Text passage:

-*-

A Decision Executed Behind Closed Doors

A guest post by Under Fed:

Before Alan Greenspan assumed the position back in 1987, most Americans
likely had little inkling about who the Federal Reserve Chairman was or
what he did. The Black Monday US stock market crash on October 19, 1987
permanently altered this comfortable obscurity, when Alan Greenspan’s
heroic effort to stop the US stock market’s free fall by “supplying
liquidity” was widely perceived to have saved the US economy from a repeat
of the Great Depression. With this rescue operation, Alan Greenspan
instantly transformed himself from low-profile technocratic geek to
high-profile economic rock star.

Skeptics remained doubtful that a rerun of the Great Depression was
successfully avoided. One even wrote a book whose very title strongly
suggested otherwise (Reference: The Great Depression of 1990 by Dr. Ravi
Batra

http://www.amazon.com/Great-Depression-1990-Ravi-Batra/dp/0440201683)

But the Second Great Depression was not to be; the US economy officially
entered and left recession (July 1990 - March 1991, according to the
National Bureau of Economic Research), unemployment subsequently remained
relatively high during the period through 1994 in most of the US, and even
for even longer in some parts (California, for example), and the economy
some how muddled through without a replay of the 1930s. Housing prices
remained soft in many parts of the US during the period from 1990 through
1996, but generally did not see any large, widespread or persistent
patterns of decline. By the end of 1996, less than a decade after the
Black Monday crash, US home prices had generally stabilized from the soft
period they experienced beginning in the late 1980s, setting the stage for
the most spectacular real estate boom in US history over the subsequent
nine year period.

Alan Greenspan’s stature steadily grew in the aftermath of the Black
Monday crash. He held the Fed Chairmanship over the course of four
subsequent presidential election cycles, serving during the terms of three
different presidents of alternating political affiliations.

In August 2005, giving what should have been a triumphal valedictory
speech at the Kansas City Fed’s annual Jackson Hole conference, Alan
Greenspan expressed grave doubts about the economic status quo. Curious
listeners puzzled over his suggestion that, “…history has not dealt
kindly with the aftermath of protracted periods of low risk premiums.”

(http://www.federalreserve.gov/boarddocs/speeches/2005/20050826/default.htm)

Earlier that year, in February 2005, Alan Greenspan’s predecessor in the
Fed Chairman position had given an ominous speech of his own at Stanford
University, wherein he described “An Economy On Thin Ice.”

(http://www.washingtonpost.com/wp-dyn/articles/A38725-2005Apr8.html)

After Alan Greenspan’s retirement, Ben Bernanke assumed the mantle of the
Fed Chairman post in early 2006 with limited fanfare, during a period when
a calm prosperity appeared to have finally settled over the US stock
market, following the turmoil earlier in the decade when the tech stock
bust and the 9/11/01 attacks roiled asset markets and precipitated a
recession. But dark clouds lingered on the horizon. A popular index of US
home prices, the S&P/Case-Shiller 20-city index, began to show a
discomfiting pattern of price decline, something which had been widely
dismissed by real estate experts as virtually impossible on a national
basis.

-*-

Items:
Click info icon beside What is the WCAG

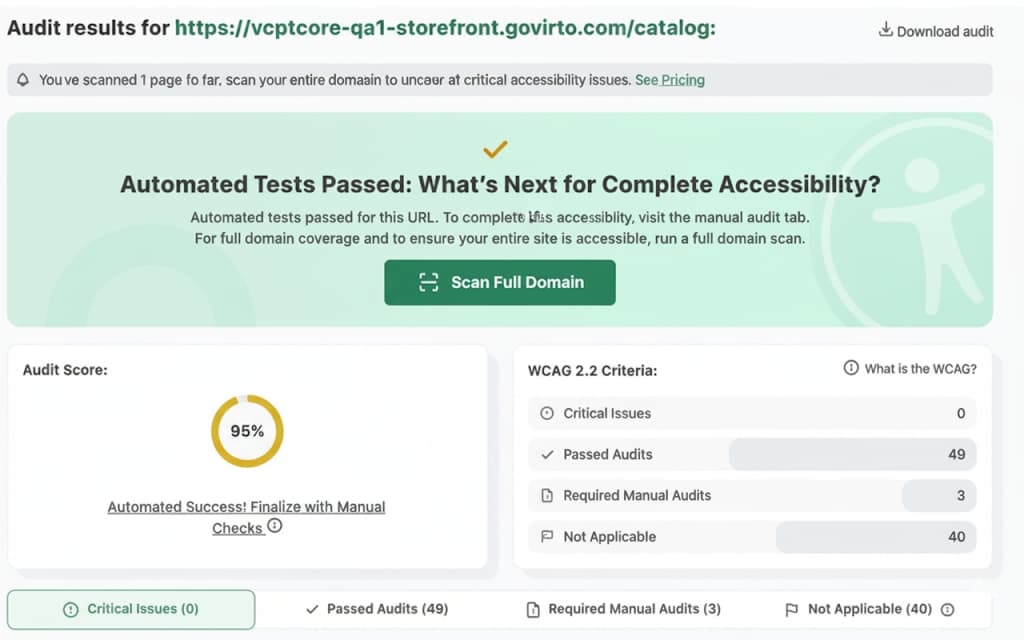click(851, 368)
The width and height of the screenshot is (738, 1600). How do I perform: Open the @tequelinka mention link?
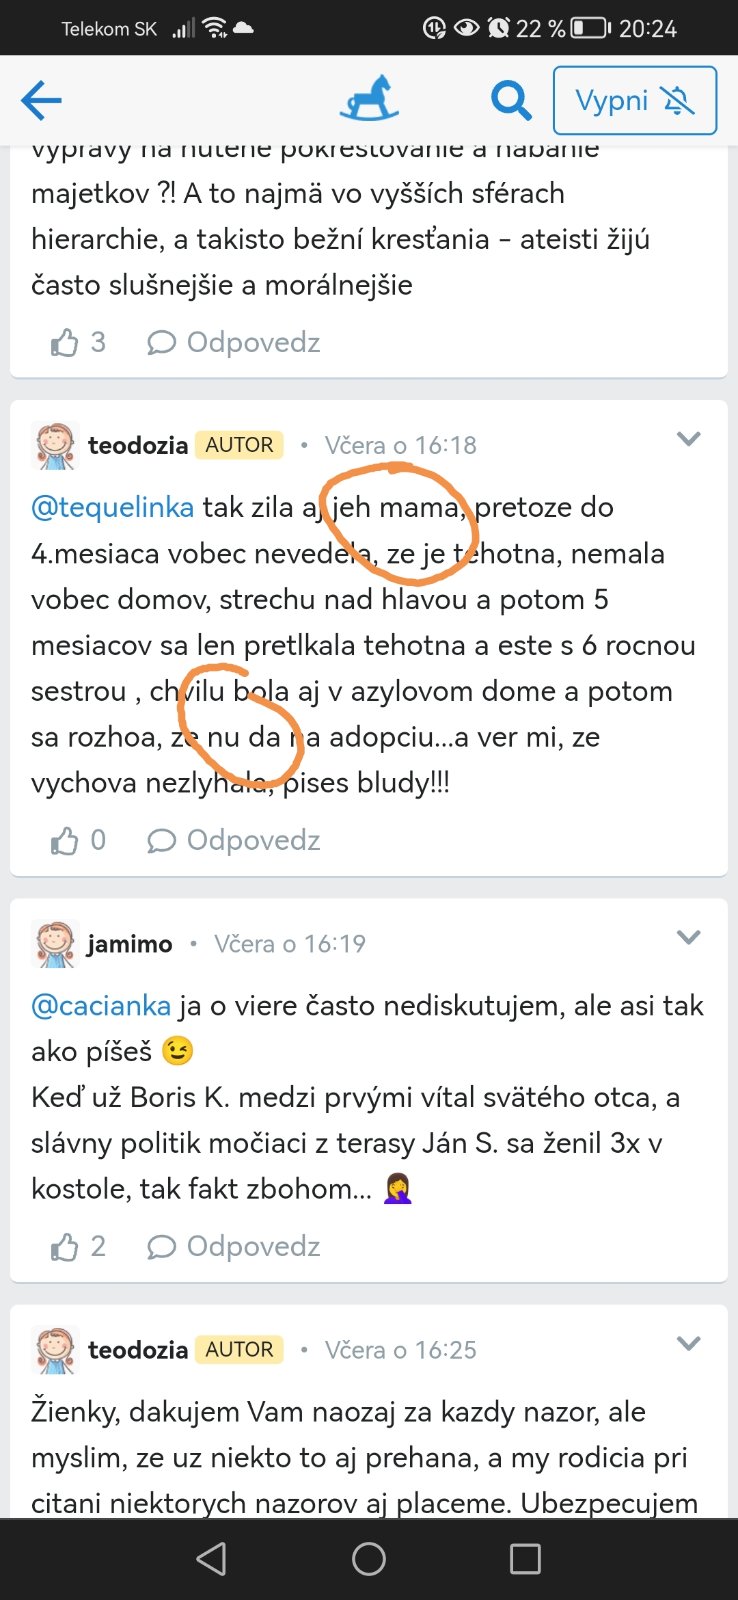click(x=112, y=508)
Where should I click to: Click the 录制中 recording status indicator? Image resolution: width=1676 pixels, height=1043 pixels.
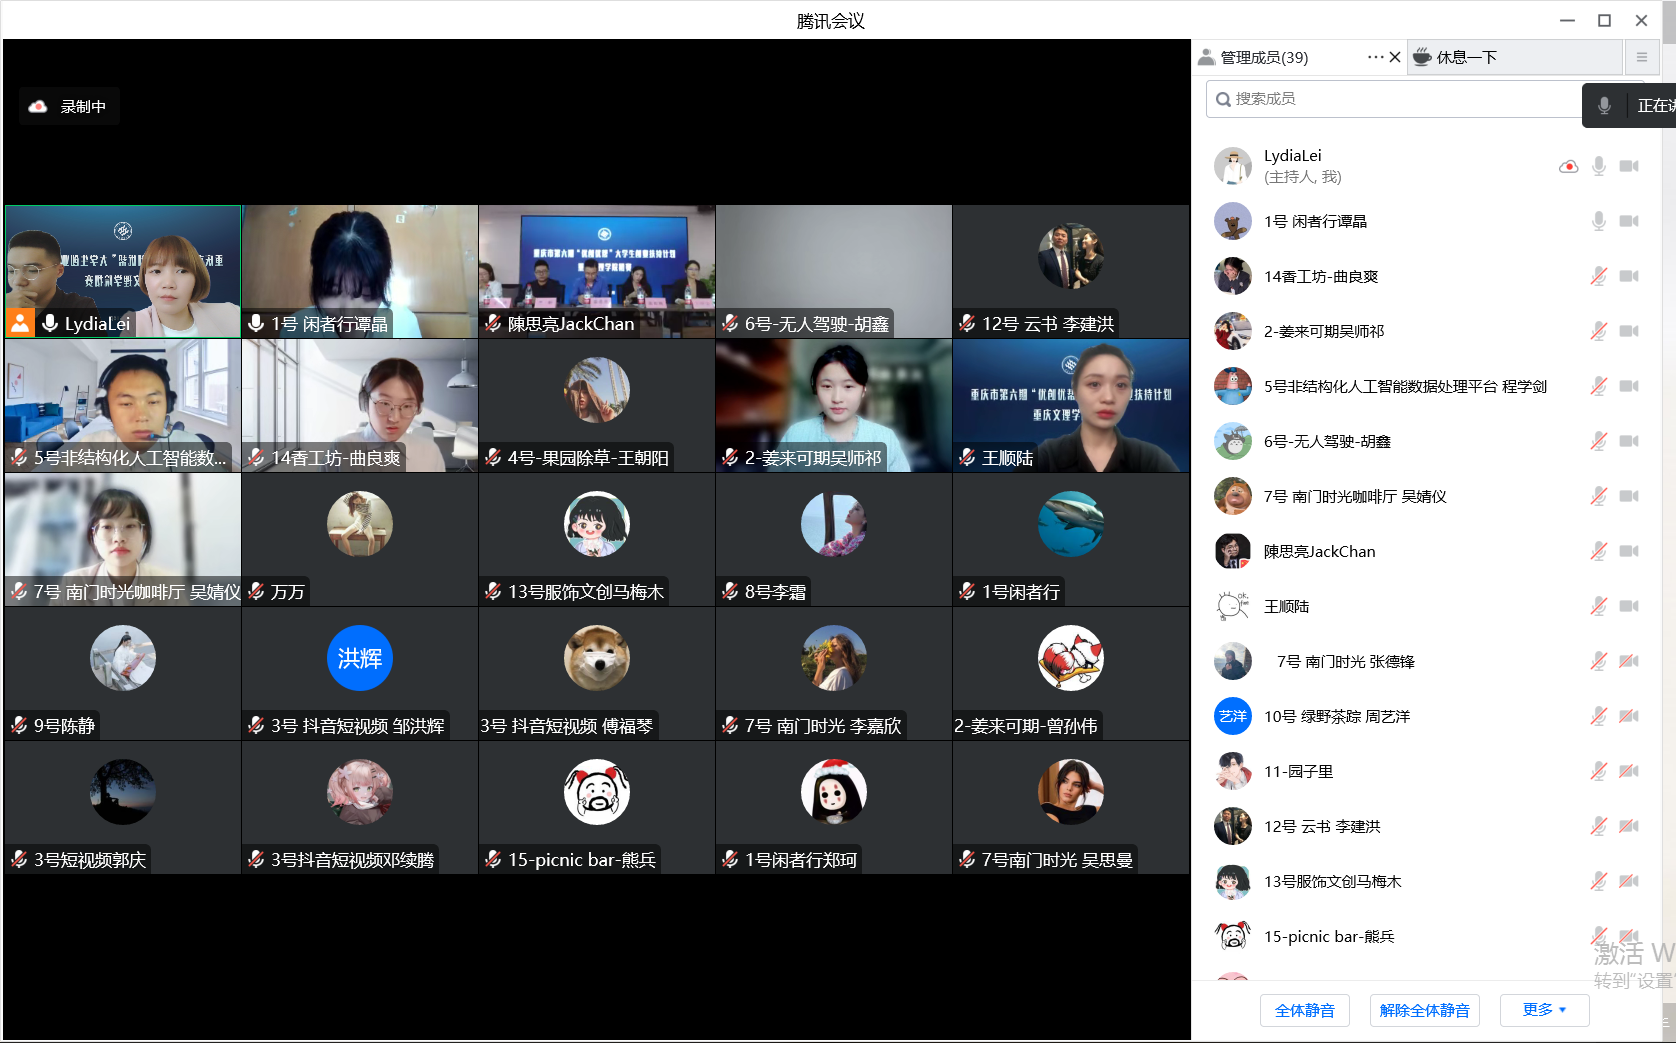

-*-

Tasks and exercises:
**A.** Please answer these from the Federal Reserve passage:
(i) On what date did the Black Monday stock market crash occur?
(ii) According to the National Bureau of Economic Research, during what months did the US economy enter and leave recession?
(iii) Which index of US home prices began to show a pattern of price decline?
**B.** Extract the Federal Reserve passage word for word, from "Alan Greenspan’s stature" to "alternating political affiliations.".

Exercise responses:
**A.**
(i) October 19, 1987
(ii) July 1990 to March 1991
(iii) The S&P/Case-Shiller 20-city index

**B.**
Alan Greenspan’s stature steadily grew in the aftermath of the Black
Monday crash. He held the Fed Chairmanship over the course of four
subsequent presidential election cycles, serving during the terms of three
different presidents of alternating political affiliations.